(Data entries)
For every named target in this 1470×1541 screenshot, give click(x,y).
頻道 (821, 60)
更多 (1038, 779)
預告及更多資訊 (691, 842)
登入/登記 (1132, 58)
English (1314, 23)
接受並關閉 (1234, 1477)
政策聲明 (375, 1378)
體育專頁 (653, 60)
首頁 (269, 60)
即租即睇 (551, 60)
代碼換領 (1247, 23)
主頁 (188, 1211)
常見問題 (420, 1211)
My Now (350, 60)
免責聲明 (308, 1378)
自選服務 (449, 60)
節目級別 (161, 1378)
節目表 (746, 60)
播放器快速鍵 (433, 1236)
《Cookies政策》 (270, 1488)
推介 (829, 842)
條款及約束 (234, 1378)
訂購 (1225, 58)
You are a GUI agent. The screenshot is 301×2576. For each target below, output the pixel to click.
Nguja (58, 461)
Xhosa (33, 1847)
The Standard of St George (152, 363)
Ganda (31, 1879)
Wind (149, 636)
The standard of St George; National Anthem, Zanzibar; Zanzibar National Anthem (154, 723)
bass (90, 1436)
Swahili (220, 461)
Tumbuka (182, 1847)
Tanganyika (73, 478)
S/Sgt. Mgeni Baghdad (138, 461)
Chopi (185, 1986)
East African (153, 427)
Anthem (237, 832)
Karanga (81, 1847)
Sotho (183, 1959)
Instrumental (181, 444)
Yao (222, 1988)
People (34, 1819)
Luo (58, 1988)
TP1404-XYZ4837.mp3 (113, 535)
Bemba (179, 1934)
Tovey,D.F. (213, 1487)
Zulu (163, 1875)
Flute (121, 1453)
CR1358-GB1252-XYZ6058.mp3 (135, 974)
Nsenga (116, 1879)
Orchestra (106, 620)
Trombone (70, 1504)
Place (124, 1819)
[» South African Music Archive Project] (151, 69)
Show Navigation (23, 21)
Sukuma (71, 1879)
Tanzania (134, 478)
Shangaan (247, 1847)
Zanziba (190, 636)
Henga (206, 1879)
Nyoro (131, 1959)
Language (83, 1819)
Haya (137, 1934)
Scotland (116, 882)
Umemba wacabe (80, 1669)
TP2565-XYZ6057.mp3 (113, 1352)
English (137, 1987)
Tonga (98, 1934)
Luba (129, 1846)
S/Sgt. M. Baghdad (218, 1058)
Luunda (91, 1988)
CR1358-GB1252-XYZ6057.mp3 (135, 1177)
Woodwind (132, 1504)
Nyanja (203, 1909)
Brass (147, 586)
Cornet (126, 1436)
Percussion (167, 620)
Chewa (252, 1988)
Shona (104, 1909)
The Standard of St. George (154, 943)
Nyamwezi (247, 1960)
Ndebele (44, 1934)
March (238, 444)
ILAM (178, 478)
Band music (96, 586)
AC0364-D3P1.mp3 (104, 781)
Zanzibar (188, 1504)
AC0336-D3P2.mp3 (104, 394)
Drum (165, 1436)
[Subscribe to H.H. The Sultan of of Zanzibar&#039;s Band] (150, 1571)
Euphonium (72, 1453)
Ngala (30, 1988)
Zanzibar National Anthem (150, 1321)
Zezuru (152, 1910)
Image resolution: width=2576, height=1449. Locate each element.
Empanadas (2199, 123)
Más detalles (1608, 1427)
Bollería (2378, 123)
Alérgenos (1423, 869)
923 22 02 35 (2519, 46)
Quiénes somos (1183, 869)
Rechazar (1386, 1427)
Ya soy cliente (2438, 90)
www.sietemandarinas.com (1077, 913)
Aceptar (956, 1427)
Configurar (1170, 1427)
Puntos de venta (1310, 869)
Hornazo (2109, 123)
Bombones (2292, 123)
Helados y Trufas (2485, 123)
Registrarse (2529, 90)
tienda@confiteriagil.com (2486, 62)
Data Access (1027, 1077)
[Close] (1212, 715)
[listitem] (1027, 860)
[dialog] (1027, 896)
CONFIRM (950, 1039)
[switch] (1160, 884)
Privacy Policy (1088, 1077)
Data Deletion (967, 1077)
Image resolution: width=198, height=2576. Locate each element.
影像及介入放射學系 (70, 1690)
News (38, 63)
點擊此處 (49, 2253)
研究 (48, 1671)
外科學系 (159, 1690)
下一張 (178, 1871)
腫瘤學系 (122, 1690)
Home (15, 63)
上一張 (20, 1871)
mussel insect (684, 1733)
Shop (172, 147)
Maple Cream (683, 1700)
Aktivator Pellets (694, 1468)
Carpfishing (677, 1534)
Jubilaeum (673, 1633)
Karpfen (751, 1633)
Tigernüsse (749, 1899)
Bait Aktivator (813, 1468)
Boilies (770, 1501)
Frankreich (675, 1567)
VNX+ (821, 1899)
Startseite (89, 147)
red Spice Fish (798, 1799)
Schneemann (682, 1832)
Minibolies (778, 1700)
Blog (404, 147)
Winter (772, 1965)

*Work to be completed:* Copy each line above containing the string "National".

*Answer section:*
The standard of St George; National Anthem, Zanzibar; Zanzibar National Anthem (154, 723)
Zanzibar National Anthem (150, 1321)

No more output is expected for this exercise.